98 頭の中の劇場

2005.8


 「100のエッセイ」を書き始めたそもそものきっかけは、別役実がとうとう100本目の戯曲を書いたらしいという噂だった。戯曲を100本書くことができるなら、エッセイを100編書くことはそれほど難しいことではないだろうと思ったわけだ。おかげさまで「100のエッセイ」は順調にその数をふやし、今ではもう500編目に達しようとしている。

 ところできっかけになった別役実の戯曲のほうは、100本目が何なのかも確かめることなく日が過ぎてしまった。

 別役実の戯曲とは深いかかわりがある。

 新設2年目の都立忠生高校に新任教師として赴任してすぐに演劇部顧問を仰せつかり、その翌年はじめて東京多摩地区の大会に出場したとき演じたのが、別役実の「マッチ売りの少女」だった。ぼくがはじめて本格的に演出を手がけた作品である。結果は、ちょっとしたミスのために優勝できなかったが、雪辱を期して臨んだ翌年の大会では三島由紀夫の「綾の鼓」で地区大会優勝。その次の年はまた別役実に戻って「青い馬」で優勝。そして更に翌年は同じく別役実の「正午の伝説」で3年連続の地区優勝を果たし、この年は東京都の大会でも4位に入るという快挙を成し遂げたのだった。
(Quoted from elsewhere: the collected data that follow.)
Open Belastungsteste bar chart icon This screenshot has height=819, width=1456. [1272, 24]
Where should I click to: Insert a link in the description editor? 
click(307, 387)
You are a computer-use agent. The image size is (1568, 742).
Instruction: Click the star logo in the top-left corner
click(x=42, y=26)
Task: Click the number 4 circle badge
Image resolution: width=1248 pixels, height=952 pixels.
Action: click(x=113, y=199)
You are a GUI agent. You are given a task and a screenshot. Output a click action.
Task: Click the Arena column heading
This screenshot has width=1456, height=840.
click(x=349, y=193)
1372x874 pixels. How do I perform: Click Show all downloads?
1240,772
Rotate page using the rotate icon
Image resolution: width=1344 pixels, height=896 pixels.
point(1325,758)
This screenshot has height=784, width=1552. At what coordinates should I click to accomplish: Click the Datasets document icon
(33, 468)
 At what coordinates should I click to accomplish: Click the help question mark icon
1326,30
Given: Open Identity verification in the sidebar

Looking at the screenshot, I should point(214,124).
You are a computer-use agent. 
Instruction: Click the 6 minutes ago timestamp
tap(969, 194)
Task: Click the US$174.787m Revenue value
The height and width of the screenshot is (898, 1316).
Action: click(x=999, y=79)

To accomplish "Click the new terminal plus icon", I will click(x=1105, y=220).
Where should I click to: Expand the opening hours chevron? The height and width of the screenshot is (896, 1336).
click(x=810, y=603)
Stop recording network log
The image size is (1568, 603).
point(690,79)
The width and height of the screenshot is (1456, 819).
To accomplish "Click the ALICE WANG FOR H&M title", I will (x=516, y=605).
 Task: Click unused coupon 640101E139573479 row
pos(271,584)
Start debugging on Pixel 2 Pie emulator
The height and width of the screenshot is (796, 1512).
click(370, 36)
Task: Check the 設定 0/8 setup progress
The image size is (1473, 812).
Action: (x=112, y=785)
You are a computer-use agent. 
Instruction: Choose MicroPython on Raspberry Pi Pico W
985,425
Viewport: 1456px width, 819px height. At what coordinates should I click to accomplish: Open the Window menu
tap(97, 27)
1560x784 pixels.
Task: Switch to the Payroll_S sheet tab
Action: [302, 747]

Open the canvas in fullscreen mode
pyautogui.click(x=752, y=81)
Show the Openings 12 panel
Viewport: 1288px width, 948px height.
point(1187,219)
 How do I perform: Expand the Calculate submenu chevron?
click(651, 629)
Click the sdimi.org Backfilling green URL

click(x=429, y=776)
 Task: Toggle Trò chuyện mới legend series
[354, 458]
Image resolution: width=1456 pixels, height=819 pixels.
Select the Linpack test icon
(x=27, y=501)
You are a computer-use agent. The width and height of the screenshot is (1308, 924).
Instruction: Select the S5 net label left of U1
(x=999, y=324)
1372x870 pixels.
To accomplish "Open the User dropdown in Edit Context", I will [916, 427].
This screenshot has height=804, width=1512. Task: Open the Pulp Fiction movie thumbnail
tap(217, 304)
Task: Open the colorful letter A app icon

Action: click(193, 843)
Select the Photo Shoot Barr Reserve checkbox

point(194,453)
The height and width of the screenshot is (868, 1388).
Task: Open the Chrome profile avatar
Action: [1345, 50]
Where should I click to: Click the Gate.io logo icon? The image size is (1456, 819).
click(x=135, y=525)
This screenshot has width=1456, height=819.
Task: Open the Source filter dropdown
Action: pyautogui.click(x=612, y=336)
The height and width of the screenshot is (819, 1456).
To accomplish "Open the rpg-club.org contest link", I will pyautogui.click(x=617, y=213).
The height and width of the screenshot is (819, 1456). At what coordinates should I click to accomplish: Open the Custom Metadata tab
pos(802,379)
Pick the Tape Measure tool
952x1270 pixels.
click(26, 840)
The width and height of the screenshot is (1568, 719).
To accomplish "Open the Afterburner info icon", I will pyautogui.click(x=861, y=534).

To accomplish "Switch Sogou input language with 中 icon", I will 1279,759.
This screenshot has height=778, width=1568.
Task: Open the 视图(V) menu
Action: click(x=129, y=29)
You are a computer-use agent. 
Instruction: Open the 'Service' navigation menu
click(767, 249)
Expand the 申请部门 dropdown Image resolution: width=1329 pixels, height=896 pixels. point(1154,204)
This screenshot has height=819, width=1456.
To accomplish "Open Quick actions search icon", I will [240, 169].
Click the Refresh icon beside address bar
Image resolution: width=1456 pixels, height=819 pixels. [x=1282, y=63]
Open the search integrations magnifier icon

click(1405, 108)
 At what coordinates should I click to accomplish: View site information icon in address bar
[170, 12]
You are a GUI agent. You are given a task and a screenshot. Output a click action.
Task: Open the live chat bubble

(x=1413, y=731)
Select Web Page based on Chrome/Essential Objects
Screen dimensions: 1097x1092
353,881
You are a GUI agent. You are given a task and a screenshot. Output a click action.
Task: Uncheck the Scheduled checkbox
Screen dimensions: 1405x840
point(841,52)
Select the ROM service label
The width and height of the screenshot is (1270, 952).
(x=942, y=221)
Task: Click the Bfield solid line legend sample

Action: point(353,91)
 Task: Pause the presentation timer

 栄光学園に赴任して3年目に演劇部を創設したが、以来約20年間の間に、別役実の戯曲を何度も上演してきた。覚えているだけでも、「天才バカボンのパパなのだ」、「海ゆかば水漬く屍」、「受付」「或る別な話」、「小さな家と五人の紳士」と、これだけある。

 別役実の戯曲というのは、似たようなセリフが延々と続き、話の展開も堂々巡りが多いから、セリフを覚えるのが大変で、役者は四苦八苦するのだが、演出はとても面白い。セリフの言い回しひとつで無限の広がりがでる。「ああしろ。こうしろ。」と言いながら、生徒の演ずる芝居にいつも笑い転げていた。

 この夏、別役実がこんなに好きなのに、その戯曲集は数冊しか家にないなあと思ったら、急に欲しくなって、全冊収集を思い立った。しかし、三一書房から出ている25冊の戯曲集はすべて在庫切れ状態である。そこでインターネットを駆使して集めまくり、ようやくあと1冊というところまできた。

 戯曲を読む人はあまり多くはないだろうが、自分で頭の中で演出しながら読むとこれがまた実に楽しいのだ。特に別役実のは面白い。

 これからいつでも頭の中で100本の「別役実劇場」を楽しめると思うと嬉しくてならない。